Tracing happens during the first call of a function. Tracer objects are wrapped around each argument and record all operations performed on them, creating a Jaxpr (JAX expression). It is this intermediate representation—rather than the Python code—that JAX then uses.

The tracer objects used to create the Jaxpr contain information about the shape and dtype of the initial Python arguments, but not their values. This means that new inputs with the same shape and dtype will use the cached compiled program directly, skipping the Python code entirely. Inputs with new shape and/or dtype will trigger tracing again (so the Python function gets executed again).

Function side-effects are not recorded by the tracers, which means that they are not part of the Jaxprs. They will be executed once (during tracing), but are thereafter absent from the cached compiled program.

Functions which use values outside of their arguments (e.g. values from the global environment) will not update the cache if such values change.

For these reasons, only functionally pure functions (functions without side effects and which do not rely on values outside their arguments) should be used with JAX.

Transformations

JAX is essentially a functional programming framework. Transformations are higher-order functions transforming Jaxprs.

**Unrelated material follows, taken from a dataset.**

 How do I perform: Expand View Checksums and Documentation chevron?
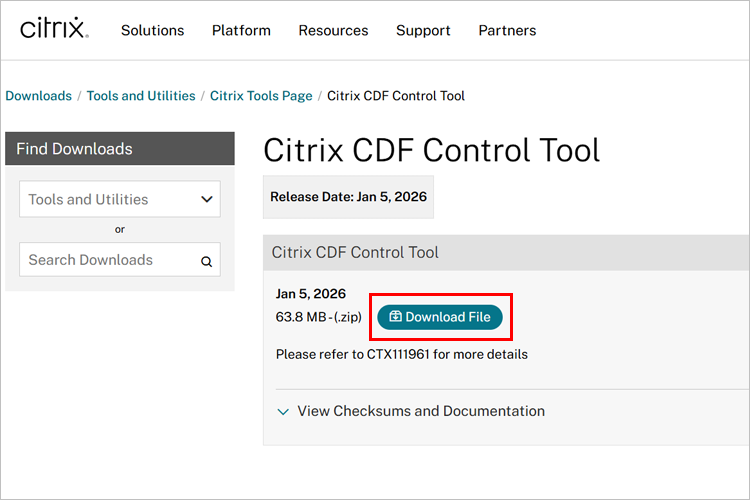[283, 411]
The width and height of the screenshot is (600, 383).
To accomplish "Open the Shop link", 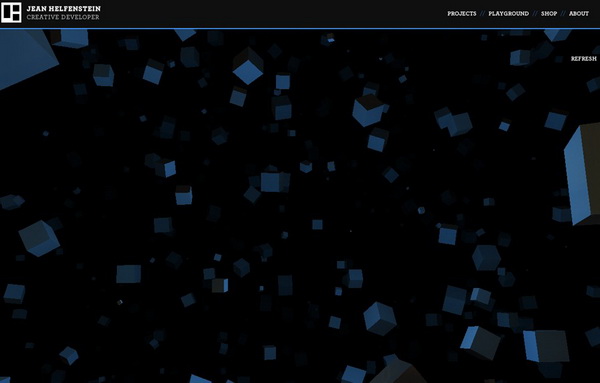I will click(549, 13).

Transformations are composable and include:

  • jax.grad(): creates a function that evaluates the gradient of the input function,
  • jax.vmap(): implementation of automatic vectorization,
  • jax.pmap(): implementation of data parallelism across processing units,

and finally, once other necessary transformations have been performed:

  • jax.jit(): just-in-time compilation for the XLA.

XLA

The XLA (Accelerated Linear Algebra) compiler takes JIT-compiled JAX programs and optimizes them for the available hardware (CPUs, GPUs, or TPUs).